## [Фрагмент текста]
------------------------------------------------
Вот что пишет один из бывших участников киевского подполья:

“Приблизительно 8-9 июля 1941 года в Киеве началась организация, так называемых, истребительных батальонов, задача которых, как думали организаторы, должна была состоять в подавлении десантных отрядов противника. Организовывали эти батальоны райкомы комсомола и партии. Такой отряд организовал и Сталинский райком, который находился на бульваре им. Шевченко. Секретарь райкома партии Овчаренко и секретарь райкома комсомола Ада Манзон лично принимали вступавших. Состав батальона был в основном из студенческой молодежи. Политруки, старшины и командиры взводов почти все из работников НКВД. Приблизительно 25 июля, совершенно неожиданно, на 2 часа дня назначается сбор всех отрядов Сталинского района в помещении Педагогического института, тоже на бульваре Шевченко.

Два часа дня. Зал переполнен. Командиры отрядов шёпотом, ожидая оратора, передают о высадившемся около города крупном немецком десанте.

Наконец, на сцене появляются: секретарь райкома партии Овчаренко и здоровый детина в гражданском костюме с орденом Ленина, на груди - красный партизан.

Красный партизан молчит. Овчаренко произносит короткую речь: “Товарищи! Внезапно высадившиеся десанты временно оккупировали ряд населенных пунктов в некоторых частях, прилегающих к городу Киеву, где население оказывает ожесточенное сопротивление. Мы собрались сюда для того, чтобы добровольно вступить в ряды партизанского движения и тем самым помочь оставшемуся советскому населению в оккупированных немцами областях вести борьбу за освобождение нашей Родины. Кто за вступление в партизанский отряд - встаньте!”

На этом кончилась так долго ожидаемая речь секретаря Сталинского райкома партии Овчаренко. Реакция после призывных слов секретаря произошла следующая: весь зал, кроме группы студентов мелиоративного института, поднялся. После этого последовало указание секретаря: переписать добровольно вступивших, и списки немедленно передать в райком партии. В числе добровольно вступивших был и я. На следующее утро было объявлено, что к четырем часам дня все зачисленные в партизанский отряд (и женщины и мужчины) должны быть готовы для отправки на сборный пункт, куда съедутся добровольцы со всего города. Приблизительно за час до прихода машин некоторых из нас вызвали в райком комсомола. Из райкома комсомола по одиночке, в сопровождении секретаря райкома Манзон, отправлялись в кабинет секретаря райкома партии Овчаренко, где в присутствии Манзон происходила беседа. Каждый получал особое назначение. Меня назначили старшиной третьей роты особого назначения при штабе центрального сектора обороны города Киева. Итак, добровольцы уехали, а я остался.

Всего добровольцев, вместе с присланными курсантами училища НКВД, которые руководили отрядами, было около двух тысяч. После выдачи военного обмундирования и документов бойцов 177-ой, насколько помню, пехотной стрелковой дивизии, которая была разбита немцами и бродила где-то в лесах, после проводов, на которых присутствовал Буденный, отряд в районе Звенигородки переправили через линию фронта.
------------------------------------------------
## [Состав набора данных]
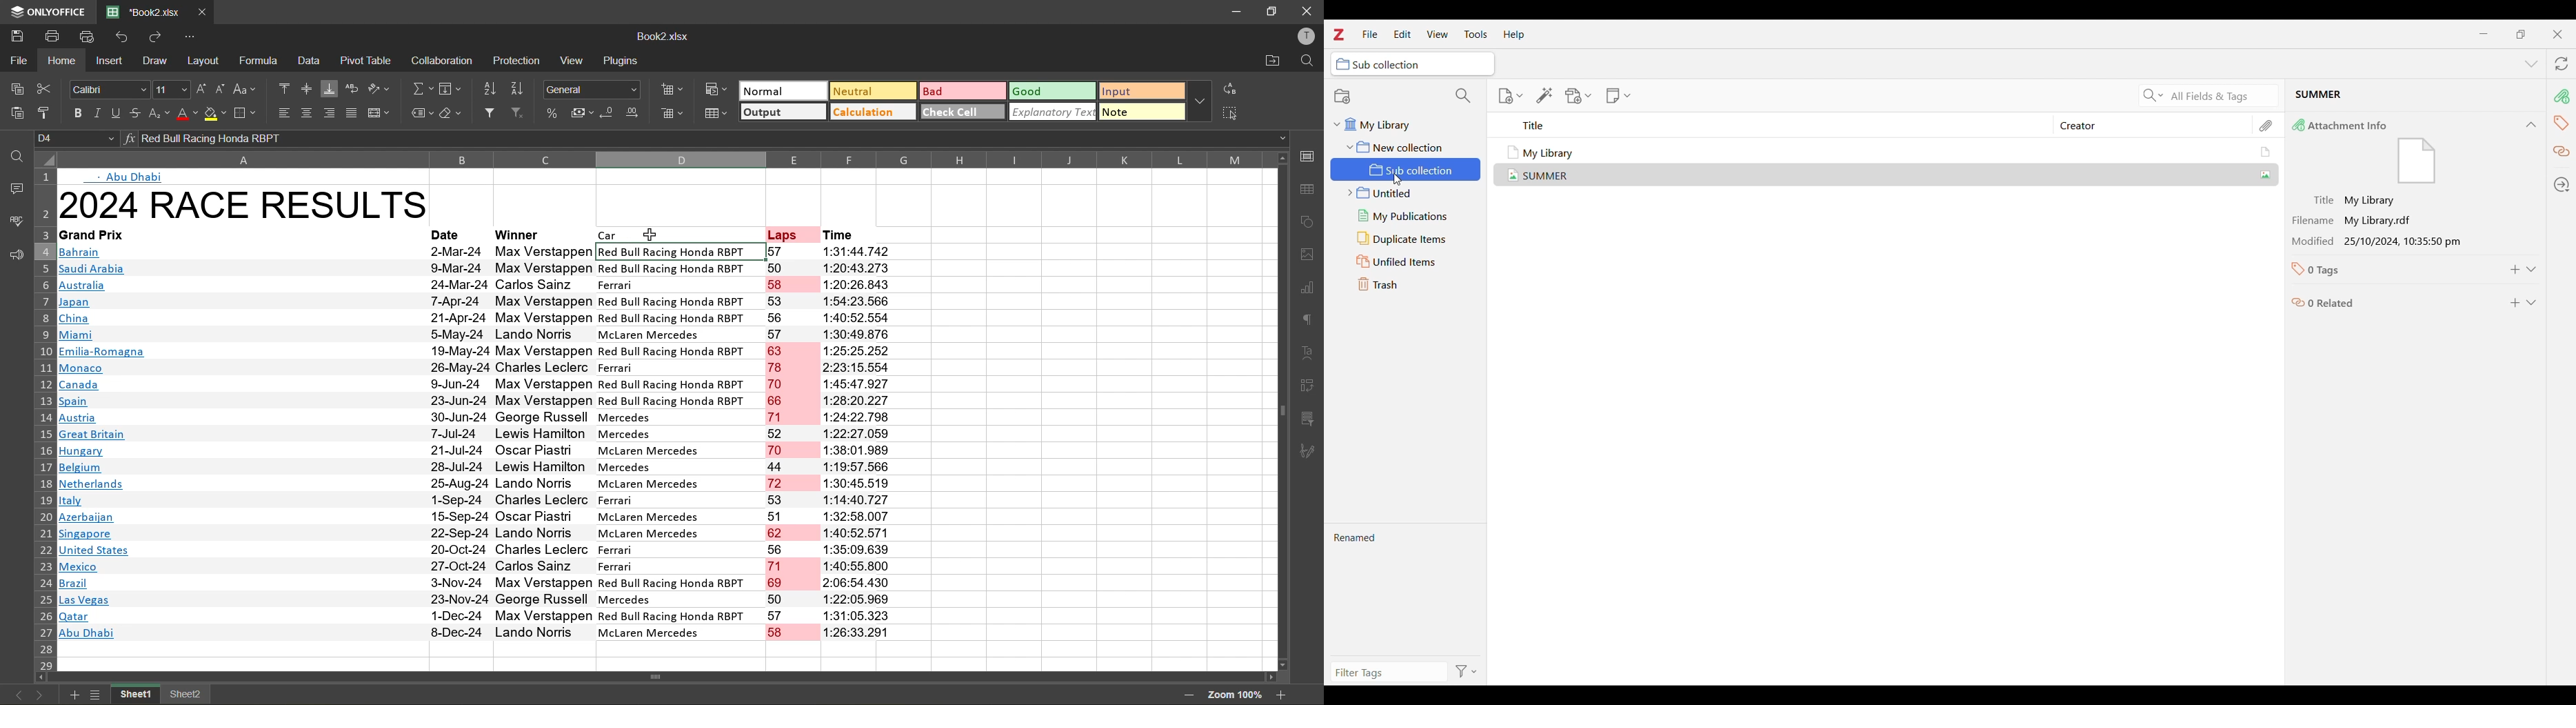  Describe the element at coordinates (1401, 146) in the screenshot. I see `New collection folder` at that location.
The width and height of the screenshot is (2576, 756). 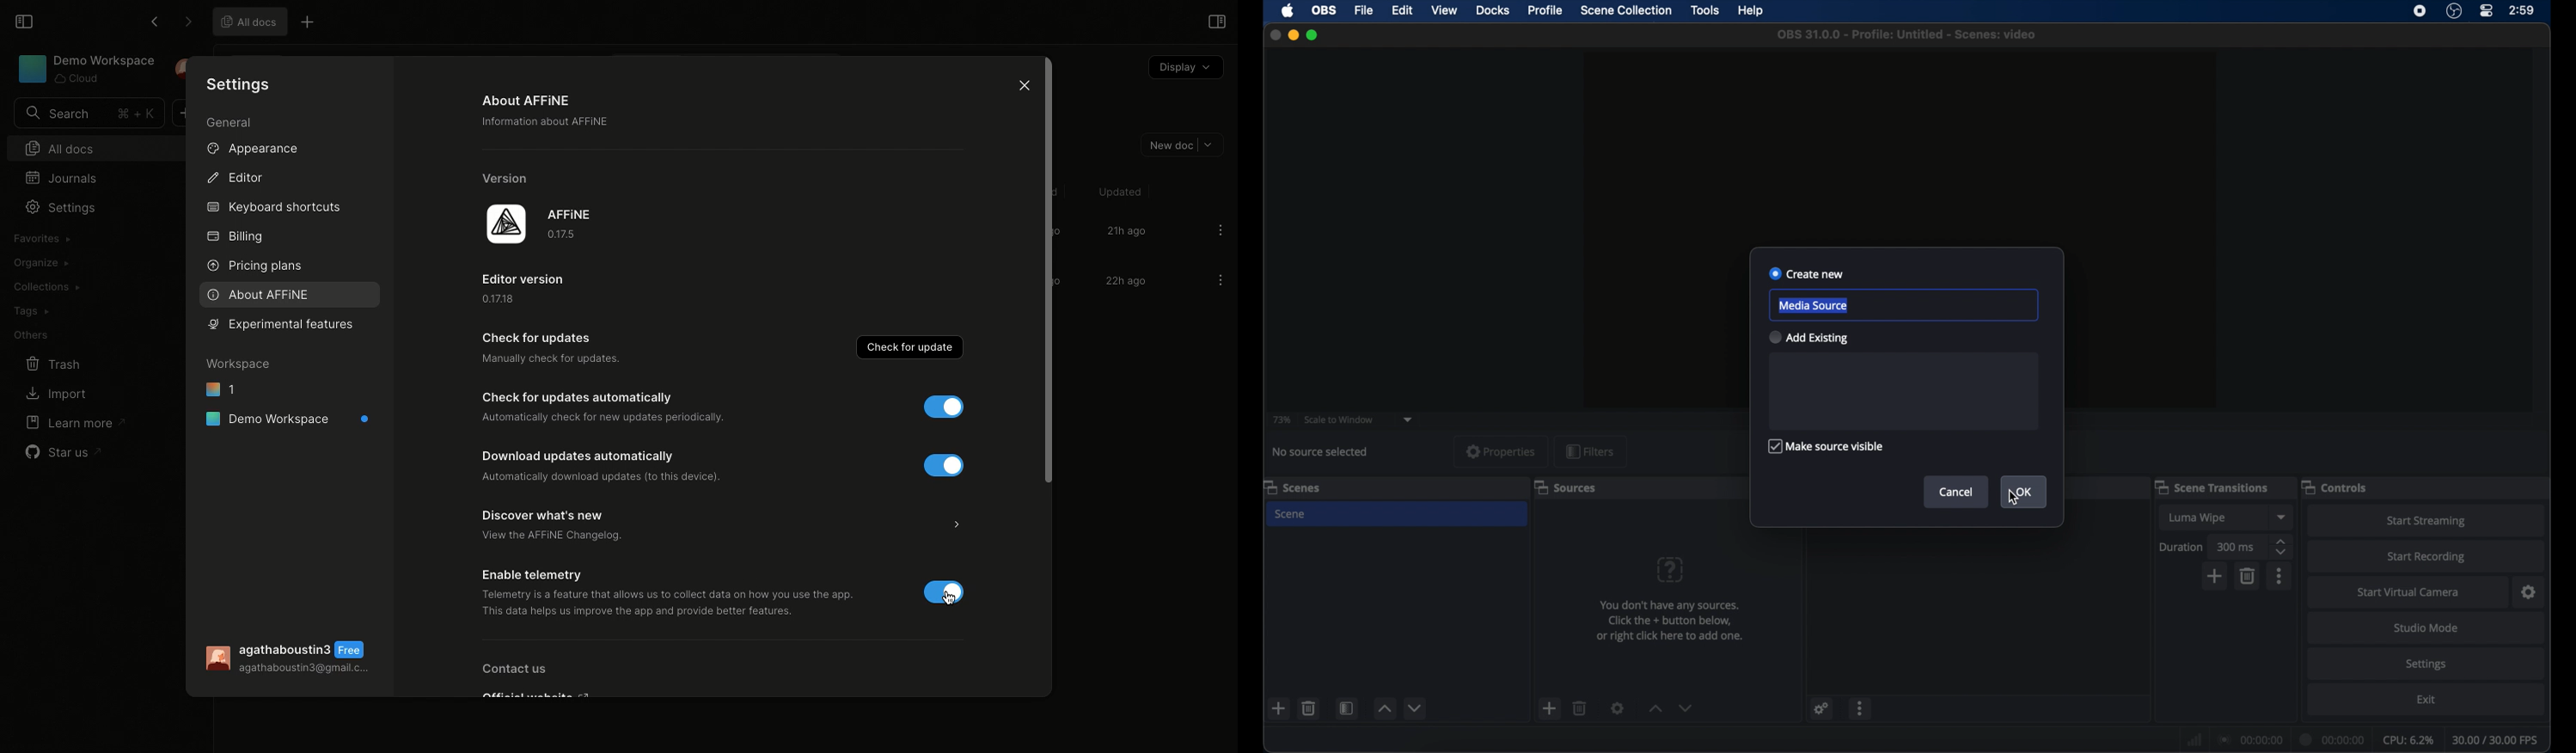 I want to click on scene collection, so click(x=1625, y=10).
------------------------------------------------
## [Что нужно сделать]
[1] Назовите всех людей, которые упомянуты по фамилии в отрывке о киевском подполье.
[2] Перепишите дословно часть отрывка о киевском подполье: всё, начиная с "Всего добровольцев, вместе" и вниз до "через линию фронта.".

## [Ответы к заданиям]
[1] Овчаренко, Ада Манзон, Буденный

[2]
Всего добровольцев, вместе с присланными курсантами училища НКВД, которые руководили отрядами, было около двух тысяч. После выдачи военного обмундирования и документов бойцов 177-ой, насколько помню, пехотной стрелковой дивизии, которая была разбита немцами и бродила где-то в лесах, после проводов, на которых присутствовал Буденный, отряд в районе Звенигородки переправили через линию фронта.